§ GIVEN PASSAGE
Have artist and calligrapher Pier Gustafson design a suitable for framing interactive sign-in board as a momento of your next event.


This piece was designed for a swanky wine-tasting event, (the location, date and other such details are inscribed on the label) Guests were asked to describe themselves in oenologist's terms writing uopn the large glass in the foreground. Had you been invited, how might you describe yourself? "A luscious red with hearty bouquet" or a "cheap domestic white wine gone bad"?

Sign-in boards can be focused to a particular group or interest. They can demand deep thinking, or simply requiring a signature. They can be solemn or bawdy. But I'll make them all sophisticated and specific to your needs.


Holiday parties, too, can have specific sign-in boards designed to record the thoughts and opinions of your guests. Here's one designed for hallowe'en. Guests incribed the tombstones with their "costumed" personae. The large central tombstone had the event's title and date inscribed upon it.
Here you see a board designed for an annual Memorial Day Picnic-Birthday Party.
The birthday-girl's name and date are written in the gold braid of the rope. Guests were to inscribe birthday wishes on the stars and stripes of the flag.

Consider having a sign-in board designed for your New Year's Eve party, family reunion or your annual summertime BBQ.


Bat and Bar-Mitzvahs are a great event to memorialize with a sign-in board that matches the theme of the party. Sophie's shows her name entwined with the torah.

The baseball shows the name of the boy in its stitching. His guests "autographed" the ball.

When discussing board options with Richie's mother, she mentioned that he's very much into current events. The newspaper idea struck me instantly. Mini-headlines told of his various interests. Guests added stories of their own in the space that remained.

Here's one for a boy named EZRA who loved playing the game RISK. His friends were to name each country after themselves. Had I been a guest I may have named my country "Piergrovia", "Pierlandia" or "Piergustenburgheimistan".


Significant birthday parties deserve to be comemorated. Turning 40 seems to be a big event. Here's a board which shows a well-traveled suitcase covered in labels from past:
milestones such as "childhood", "puberty" and turning "21".

§ SOURCE MATERIAL

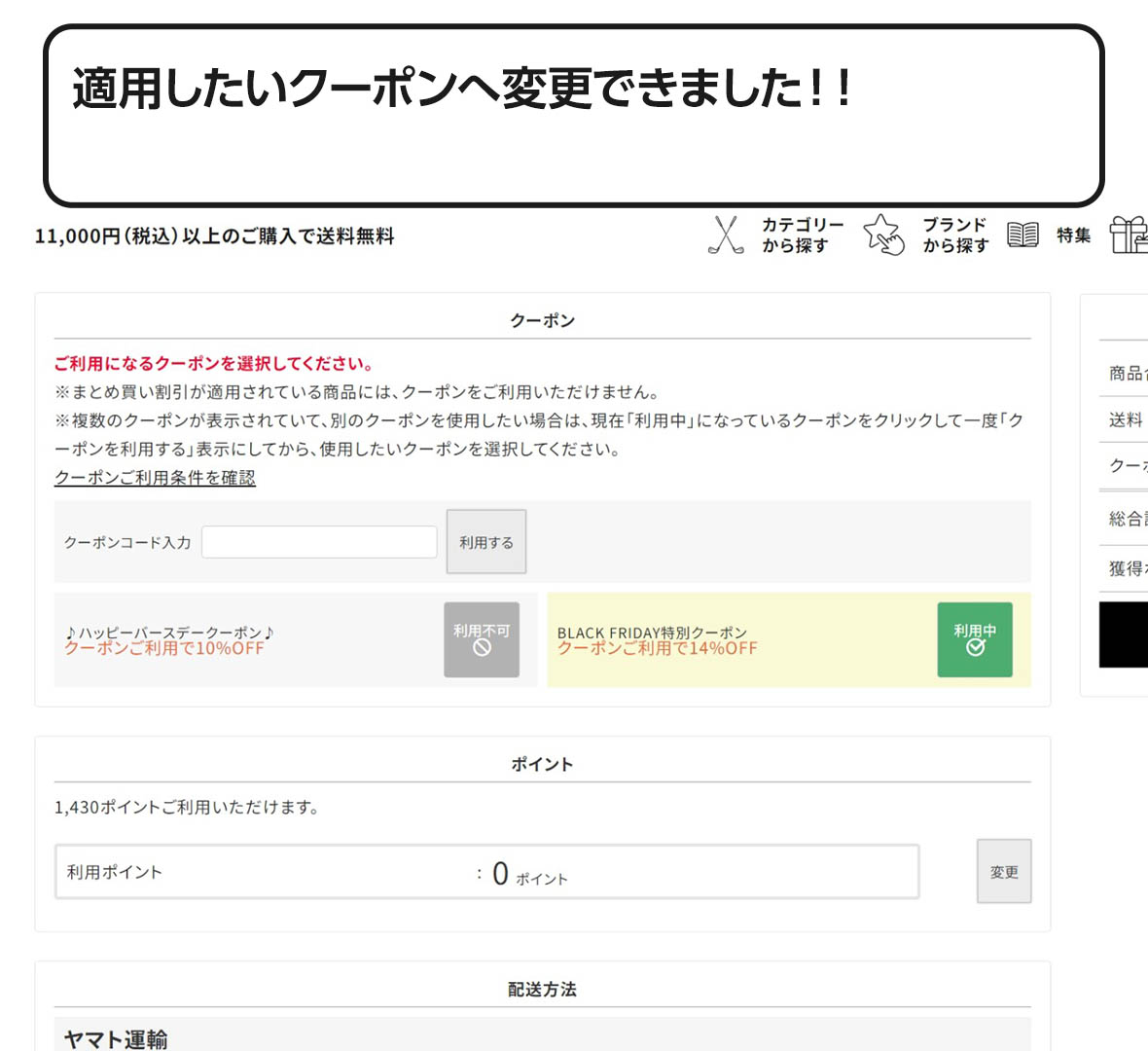Click the gray 利用不可 prohibited icon
The image size is (1148, 1051).
pyautogui.click(x=482, y=640)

§ TASK DESCRIPTION
From the sign-in board page, set down word for word the stretch that starts at "The birthday-girl's name" and ends after "space that remained.".

§ RIGHT ANSWER
The birthday-girl's name and date are written in the gold braid of the rope. Guests were to inscribe birthday wishes on the stars and stripes of the flag.

Consider having a sign-in board designed for your New Year's Eve party, family reunion or your annual summertime BBQ.


Bat and Bar-Mitzvahs are a great event to memorialize with a sign-in board that matches the theme of the party. Sophie's shows her name entwined with the torah.

The baseball shows the name of the boy in its stitching. His guests "autographed" the ball.

When discussing board options with Richie's mother, she mentioned that he's very much into current events. The newspaper idea struck me instantly. Mini-headlines told of his various interests. Guests added stories of their own in the space that remained.